This is a psalm where a little knowledge of Hebrew can bring a lot of richness to one’s reading because translations restrict the meaning of some key Hebrew ideas. “Bless,” Hebrew barak, originally meant to bow in homage to one’s king or lord and it does not have the connotation of providing a gift or benefit that the English bless/blessing has. This poem or praise or worship is framed by “bless” and the imperative to “bless” begins with the psalmist and then extends to the heavens and earth joined by the psalmist’s “soul.” “Soul” in Hebrew thought, Hebrew nephesh, is not the Greek idea of a soul which is different from the body but instead is the essence of life and the totality of oneself. It is not only the spiritual Greek “soul” which is to praise God but the center of one’s life and everything else that is a part of the psalmist joined in the action of praising God’s name.
Martin Luther’s contemporary Philip Melanchthon once stated memorably in his Loci Communes, “that to know Christ is to know his benefits.” (Melanchthon, 2014, p. 24) Now this psalm attributed to David[2] reflects on several of the primary characteristics of God and their benefits for the psalmist and all of creation. The thirteen attributes articulated in Exodus 34: 6-7 provide the language for much of reflection on God’s characteristics throughout the scriptures. In the aftermath of the golden calf, God has chosen not to destroy the people of Israel and declares to Moses:
The LORD passed before him, and proclaimed,
“The LORD, the LORD,
a God merciful and gracious,
slow to anger,
and abounding in steadfast love and faithfulness,
7 keeping steadfast love for the thousandth generation,
forgiving iniquity and transgression and sin,
yet by no means clearing the guilty,
but visiting the iniquity of the parents upon the children
and the children’s children,
to the third and the fourth generation.”
The psalmist begins with the LORD’s action of forgiving iniquity which is linked to the healing of diseases. The word for diseases can refer to illness, weakness, or pains that come from hunger, famine, disease, or old age (Nancy deClaisse-Walford, 2014, p. 763) and the cause of ‘disease’ is often a punishment for iniquity in Hebrew thought.[3] Yet, it is the forgiveness of the LORD which brings about the rescue from death for this poet. The rescue from the Pit may be a time when their life was at death’s door or it may be a metaphor for God’s rescue from a time of urgency, but regardless the psalmist has benefited from the forgiving nature of the LORD for the LORD’s servant and the poet understands the benefits they have received from their God.

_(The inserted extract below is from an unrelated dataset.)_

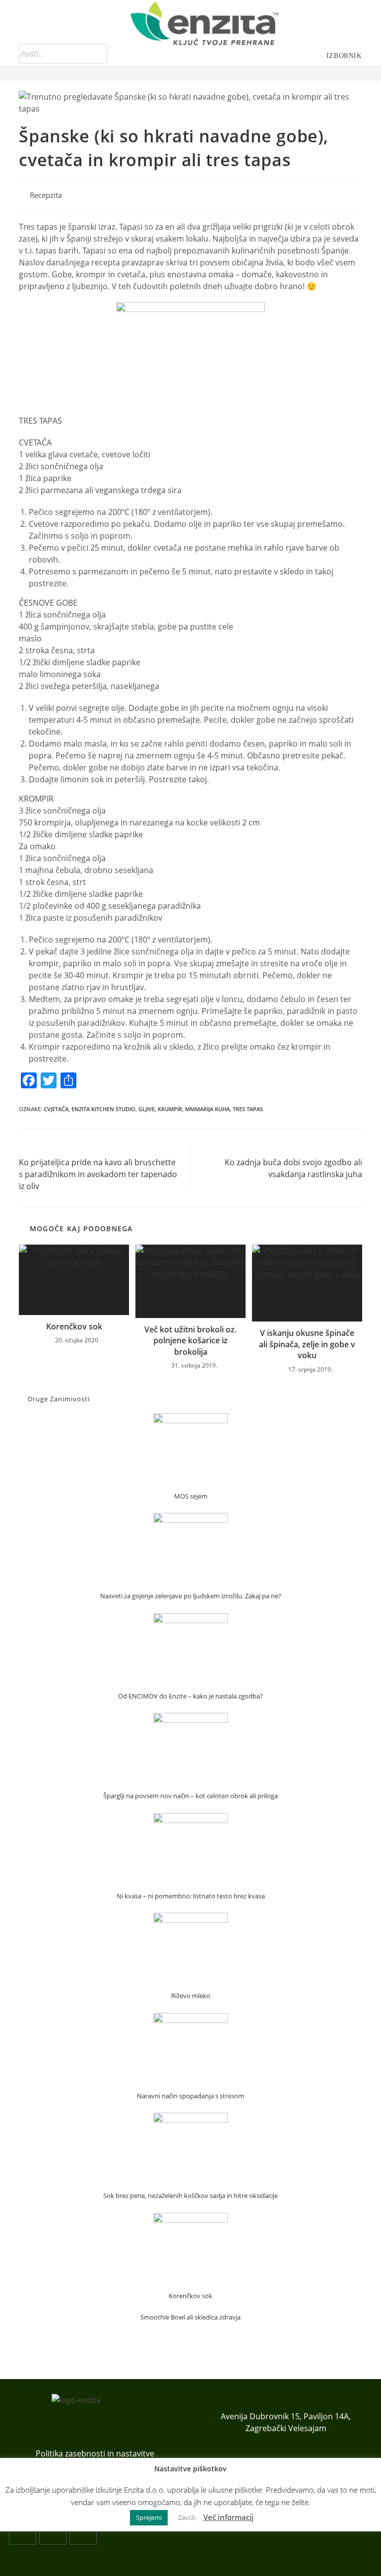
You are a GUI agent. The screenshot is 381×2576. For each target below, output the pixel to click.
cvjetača (56, 1109)
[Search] (97, 53)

Instead of crowning the psalmist with gold or silver they are crowned with steadfast love and mercy. Steadfast love and mercy are traits associated with God and God has reached into the divine character to place these traits upon the servant of the LORD. Steadfast love, Hebrew hesed, is the central feature attributed to God and hesed is the root of the New Testament concept of the grace of God. Hesed is a relational love and within this psalm God’s hesed is for those who fear him. Hebrew thought is covenantal in nature and the steadfast love of God is tied to the fear, honor, and respect of God’s people. Transgressions can be removed but the mercy of God is only known in relationship with the LORD. Frequently in the psalms hesed is paired with faithfulness, but in this psalm and other psalms relating to human sin and divine anger resolved by faithfulness it may instead be paired with compassion/mercy. [4](Mays, 1994, p. 328) The psalmist trusts that God’s hesed and mercy/compassion will prevail over any anger at the transgressions of either the psalmist or the people.

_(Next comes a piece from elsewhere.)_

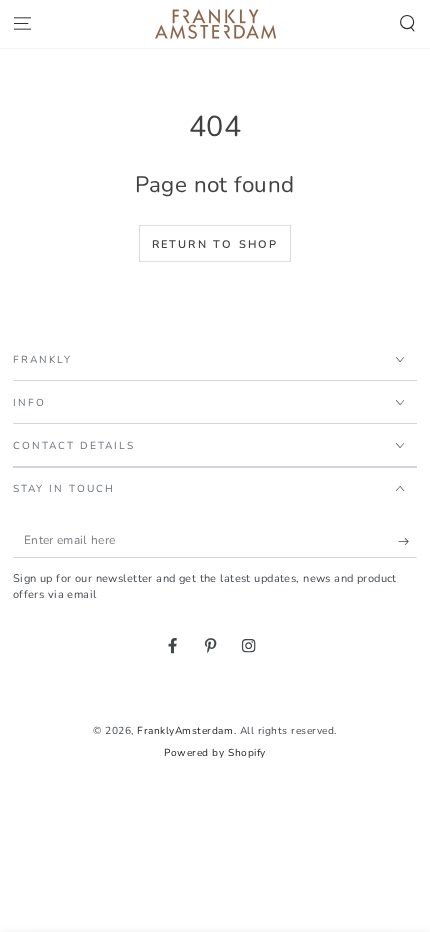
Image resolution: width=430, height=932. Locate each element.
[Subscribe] (408, 540)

The dimensions of the “steadfast love”/hesed of God and the forgiveness of God are measured by the vastness of the heavens. The vertical distance between the heavens and the earth are used metaphorically to speak of the unmeasurable hesed of God. Yet, although English translations obscure this, the length of the heavens is used to envision God’s forgiveness of transgressions. The Hebrew behind “as far as the east is from the west,” is literally rendered as distant as the sunrise (rising) is from the sunset (setting). The compassion/mercy of the LORD is compared to the compassion of a father for their child. God’s steadfast love and forgiveness are as vast as can be comprehended and yet God’s compassion is as tender and intimate as what one hopes to experience within the family.
The immeasurability of the steadfast love of God and the forgiveness of God is contrasted by the impermanence of God’s human servants. The psalm picks up the play on words of Genesis 3:18 “you are dust, and to dust you shall return.”[5] The impermanence of humanity is poetically rendered by the metaphors of dust and grass, flowers and wind. In contrast to the impermanence of humanity is the permanence of the hesed of God which lasts from everlasting to everlasting to those who live in faithfulness to the covenant and obedience to the commandments. The steadfast love of God in Hebrew is a relational concept and the gracious, eternal, and forgiving love of God is tied to the fear, respect, obedience, and faithfulness of the servant.
The psalm ends where it begins, in ‘blessing’ the LORD. The blessings begin with the angels and the hosts and ministers of the LORD and then extends to all the works of God’s hands (the creation of God) and finally resides in the voice of this poet praising God in harmony with all creation. The psalmist has seen the way God has crowned their life with the attributes of God, and they have come to celebrate the benefits of living in a relational covenant of steadfast love and compassion/mercy with their God. Martin Luther would later echo the sentiment of the psalmist in reflecting on God’s act of creation when he stated, “For all this I owe it to God to thank and praise, serve and obey him. This is most certainly true.” (Luther, 1978, p. 25) Like the psalmist we can reflect upon the benefits of this life lived in blessing and praise of God, we can marvel at the immeasurable depth of God’s steadfast love and forgiveness, and we can strive to live in faithful obedience to the God whose love and compassion shape our lives.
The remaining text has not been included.